>> begin Data rows

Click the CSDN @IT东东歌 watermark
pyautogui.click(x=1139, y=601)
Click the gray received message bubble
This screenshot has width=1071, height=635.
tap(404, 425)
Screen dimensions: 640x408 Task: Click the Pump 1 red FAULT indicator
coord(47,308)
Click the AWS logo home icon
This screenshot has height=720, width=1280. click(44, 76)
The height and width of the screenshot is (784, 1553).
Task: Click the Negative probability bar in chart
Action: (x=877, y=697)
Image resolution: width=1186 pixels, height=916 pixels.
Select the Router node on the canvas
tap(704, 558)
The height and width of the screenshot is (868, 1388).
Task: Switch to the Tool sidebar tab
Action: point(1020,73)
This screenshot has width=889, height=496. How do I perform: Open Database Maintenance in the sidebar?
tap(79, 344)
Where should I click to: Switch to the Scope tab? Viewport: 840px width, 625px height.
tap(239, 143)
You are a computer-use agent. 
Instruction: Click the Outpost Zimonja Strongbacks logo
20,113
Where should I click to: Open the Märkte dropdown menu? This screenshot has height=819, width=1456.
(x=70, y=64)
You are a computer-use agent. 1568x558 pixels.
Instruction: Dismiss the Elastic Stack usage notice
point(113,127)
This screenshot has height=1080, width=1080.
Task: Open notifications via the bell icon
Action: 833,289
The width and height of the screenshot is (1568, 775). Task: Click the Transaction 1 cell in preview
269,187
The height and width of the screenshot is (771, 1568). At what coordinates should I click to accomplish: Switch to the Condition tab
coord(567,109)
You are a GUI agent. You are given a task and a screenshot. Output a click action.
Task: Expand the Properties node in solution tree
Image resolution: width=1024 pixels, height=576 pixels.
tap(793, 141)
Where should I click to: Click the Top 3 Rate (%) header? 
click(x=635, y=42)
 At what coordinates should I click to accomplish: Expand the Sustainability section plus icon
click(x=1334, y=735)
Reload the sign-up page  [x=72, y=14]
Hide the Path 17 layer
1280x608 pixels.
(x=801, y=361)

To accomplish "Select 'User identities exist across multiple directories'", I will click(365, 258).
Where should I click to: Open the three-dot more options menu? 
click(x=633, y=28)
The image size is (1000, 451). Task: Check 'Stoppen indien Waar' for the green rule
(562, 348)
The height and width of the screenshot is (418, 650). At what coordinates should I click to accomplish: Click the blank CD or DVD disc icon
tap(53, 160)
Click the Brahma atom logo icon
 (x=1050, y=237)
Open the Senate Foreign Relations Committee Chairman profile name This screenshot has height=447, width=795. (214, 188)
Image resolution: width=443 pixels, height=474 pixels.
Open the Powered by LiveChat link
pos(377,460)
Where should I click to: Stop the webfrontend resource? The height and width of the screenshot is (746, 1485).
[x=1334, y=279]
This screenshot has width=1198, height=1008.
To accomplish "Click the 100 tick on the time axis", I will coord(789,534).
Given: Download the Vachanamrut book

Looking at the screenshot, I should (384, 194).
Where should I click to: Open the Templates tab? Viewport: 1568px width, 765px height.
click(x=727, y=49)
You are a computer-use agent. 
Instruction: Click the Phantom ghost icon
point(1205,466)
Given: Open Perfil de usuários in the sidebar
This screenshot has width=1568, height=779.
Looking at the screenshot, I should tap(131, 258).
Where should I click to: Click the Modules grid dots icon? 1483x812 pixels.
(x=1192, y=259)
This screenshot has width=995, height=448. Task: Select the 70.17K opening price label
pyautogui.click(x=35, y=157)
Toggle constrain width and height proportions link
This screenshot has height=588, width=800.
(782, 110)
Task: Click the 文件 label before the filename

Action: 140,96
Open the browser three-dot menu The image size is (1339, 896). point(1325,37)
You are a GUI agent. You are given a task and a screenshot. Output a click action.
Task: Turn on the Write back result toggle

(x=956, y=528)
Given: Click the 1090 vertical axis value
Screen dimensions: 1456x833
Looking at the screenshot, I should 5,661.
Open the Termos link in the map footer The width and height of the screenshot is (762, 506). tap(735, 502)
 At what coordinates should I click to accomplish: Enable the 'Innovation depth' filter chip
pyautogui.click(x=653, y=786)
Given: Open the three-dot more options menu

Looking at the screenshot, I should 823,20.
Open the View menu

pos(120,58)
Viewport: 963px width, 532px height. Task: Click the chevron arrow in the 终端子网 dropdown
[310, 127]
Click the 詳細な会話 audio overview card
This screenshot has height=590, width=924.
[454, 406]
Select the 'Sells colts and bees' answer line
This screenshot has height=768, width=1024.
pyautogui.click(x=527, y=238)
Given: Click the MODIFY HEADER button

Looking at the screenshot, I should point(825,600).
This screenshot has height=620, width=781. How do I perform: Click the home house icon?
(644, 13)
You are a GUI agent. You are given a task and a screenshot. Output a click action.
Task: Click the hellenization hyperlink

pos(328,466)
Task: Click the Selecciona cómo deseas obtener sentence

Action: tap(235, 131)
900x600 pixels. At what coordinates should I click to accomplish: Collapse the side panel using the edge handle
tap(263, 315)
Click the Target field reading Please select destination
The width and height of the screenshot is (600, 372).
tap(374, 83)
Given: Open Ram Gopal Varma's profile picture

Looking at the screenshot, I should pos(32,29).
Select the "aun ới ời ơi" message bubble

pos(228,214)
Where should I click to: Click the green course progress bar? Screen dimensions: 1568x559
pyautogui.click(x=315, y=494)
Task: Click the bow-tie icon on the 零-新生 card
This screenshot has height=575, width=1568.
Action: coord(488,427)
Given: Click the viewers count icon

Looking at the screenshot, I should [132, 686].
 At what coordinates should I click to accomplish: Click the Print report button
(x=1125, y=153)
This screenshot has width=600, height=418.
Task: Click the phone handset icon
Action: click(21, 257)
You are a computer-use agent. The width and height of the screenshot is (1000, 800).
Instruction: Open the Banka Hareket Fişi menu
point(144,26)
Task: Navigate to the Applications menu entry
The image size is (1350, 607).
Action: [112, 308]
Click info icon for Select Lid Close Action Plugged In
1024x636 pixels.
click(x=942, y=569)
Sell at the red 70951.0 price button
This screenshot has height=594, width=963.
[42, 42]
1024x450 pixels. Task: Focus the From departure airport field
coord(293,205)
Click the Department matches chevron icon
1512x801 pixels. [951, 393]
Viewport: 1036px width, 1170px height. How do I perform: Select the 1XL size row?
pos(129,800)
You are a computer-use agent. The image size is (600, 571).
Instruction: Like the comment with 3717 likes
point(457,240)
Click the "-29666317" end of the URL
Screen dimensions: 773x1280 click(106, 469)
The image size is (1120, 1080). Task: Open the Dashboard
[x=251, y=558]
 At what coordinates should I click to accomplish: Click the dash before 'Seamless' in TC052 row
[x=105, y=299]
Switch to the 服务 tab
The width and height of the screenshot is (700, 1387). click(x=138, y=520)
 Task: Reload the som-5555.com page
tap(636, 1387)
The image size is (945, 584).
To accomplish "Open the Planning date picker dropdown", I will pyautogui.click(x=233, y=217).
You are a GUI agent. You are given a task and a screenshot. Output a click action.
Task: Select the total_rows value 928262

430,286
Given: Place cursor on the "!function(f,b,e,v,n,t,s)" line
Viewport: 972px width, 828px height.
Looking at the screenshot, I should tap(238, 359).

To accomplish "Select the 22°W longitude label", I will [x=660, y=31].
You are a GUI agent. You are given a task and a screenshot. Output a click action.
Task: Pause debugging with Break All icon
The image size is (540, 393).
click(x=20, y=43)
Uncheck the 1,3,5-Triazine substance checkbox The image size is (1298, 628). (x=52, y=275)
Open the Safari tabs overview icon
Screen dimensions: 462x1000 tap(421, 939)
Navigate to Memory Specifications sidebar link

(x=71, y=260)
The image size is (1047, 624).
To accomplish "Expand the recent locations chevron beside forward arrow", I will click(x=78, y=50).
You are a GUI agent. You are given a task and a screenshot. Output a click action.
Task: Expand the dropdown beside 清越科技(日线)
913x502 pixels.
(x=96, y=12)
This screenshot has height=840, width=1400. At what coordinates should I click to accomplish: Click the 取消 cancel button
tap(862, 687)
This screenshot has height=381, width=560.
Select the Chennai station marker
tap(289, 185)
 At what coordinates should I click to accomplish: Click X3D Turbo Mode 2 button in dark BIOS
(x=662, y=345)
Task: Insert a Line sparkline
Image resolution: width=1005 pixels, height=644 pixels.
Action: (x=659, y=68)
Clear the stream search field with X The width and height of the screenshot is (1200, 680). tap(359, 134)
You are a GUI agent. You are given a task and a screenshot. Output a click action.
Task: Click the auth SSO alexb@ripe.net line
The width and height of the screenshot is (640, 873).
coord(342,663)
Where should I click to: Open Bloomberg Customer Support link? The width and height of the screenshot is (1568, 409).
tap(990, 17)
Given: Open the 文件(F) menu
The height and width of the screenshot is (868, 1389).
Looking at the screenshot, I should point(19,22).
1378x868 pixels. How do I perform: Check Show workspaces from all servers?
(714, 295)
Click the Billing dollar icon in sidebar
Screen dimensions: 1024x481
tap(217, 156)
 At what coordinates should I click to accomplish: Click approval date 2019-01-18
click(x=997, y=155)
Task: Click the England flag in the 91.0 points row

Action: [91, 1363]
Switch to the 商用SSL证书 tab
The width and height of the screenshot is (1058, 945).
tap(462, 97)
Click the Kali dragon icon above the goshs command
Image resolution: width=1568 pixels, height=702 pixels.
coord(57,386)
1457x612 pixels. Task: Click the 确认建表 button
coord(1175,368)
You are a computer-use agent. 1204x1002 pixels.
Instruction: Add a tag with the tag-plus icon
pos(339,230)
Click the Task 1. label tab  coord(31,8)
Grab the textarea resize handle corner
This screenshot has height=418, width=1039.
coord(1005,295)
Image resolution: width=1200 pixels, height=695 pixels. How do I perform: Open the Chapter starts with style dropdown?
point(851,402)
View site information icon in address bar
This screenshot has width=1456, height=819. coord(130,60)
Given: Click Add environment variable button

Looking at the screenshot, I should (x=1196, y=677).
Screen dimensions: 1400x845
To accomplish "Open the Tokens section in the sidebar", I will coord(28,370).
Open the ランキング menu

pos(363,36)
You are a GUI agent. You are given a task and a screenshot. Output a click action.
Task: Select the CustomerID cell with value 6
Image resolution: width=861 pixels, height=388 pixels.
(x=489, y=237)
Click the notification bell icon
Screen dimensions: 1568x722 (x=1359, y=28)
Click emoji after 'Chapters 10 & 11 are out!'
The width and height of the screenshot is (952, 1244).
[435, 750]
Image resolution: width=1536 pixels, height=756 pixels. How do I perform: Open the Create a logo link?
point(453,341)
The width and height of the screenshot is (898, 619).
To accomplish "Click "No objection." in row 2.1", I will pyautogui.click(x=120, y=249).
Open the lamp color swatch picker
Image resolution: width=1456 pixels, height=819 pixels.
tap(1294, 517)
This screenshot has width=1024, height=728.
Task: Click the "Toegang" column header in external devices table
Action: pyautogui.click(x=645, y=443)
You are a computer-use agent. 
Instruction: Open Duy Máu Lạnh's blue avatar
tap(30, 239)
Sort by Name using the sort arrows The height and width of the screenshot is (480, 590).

>> end Data rows

* [Stated exercise]: Render everything in the listing from the line containing "Screen dimensions: 1400x845" down to the line containing "(x=489, y=237)", both included, as a two-column CSV with the headers instruction and answer. Write one row for each instruction with its answer, and put each value in a single quoted field with line breaks replaced by spaces.

* [Completed task]:
instruction,answer
"Screen dimensions: 1400x845 To accomplish ""Open the Tokens section in the sidebar"",","I will coord(28,370)."
"Open the ランキング menu","pos(363,36)"
"You are a GUI agent. You are given a task and a screenshot. Output a click action. Task: Select the CustomerID cell with value 6 Image resolution: width=861 pixels, height=388 pixels.","(x=489, y=237)"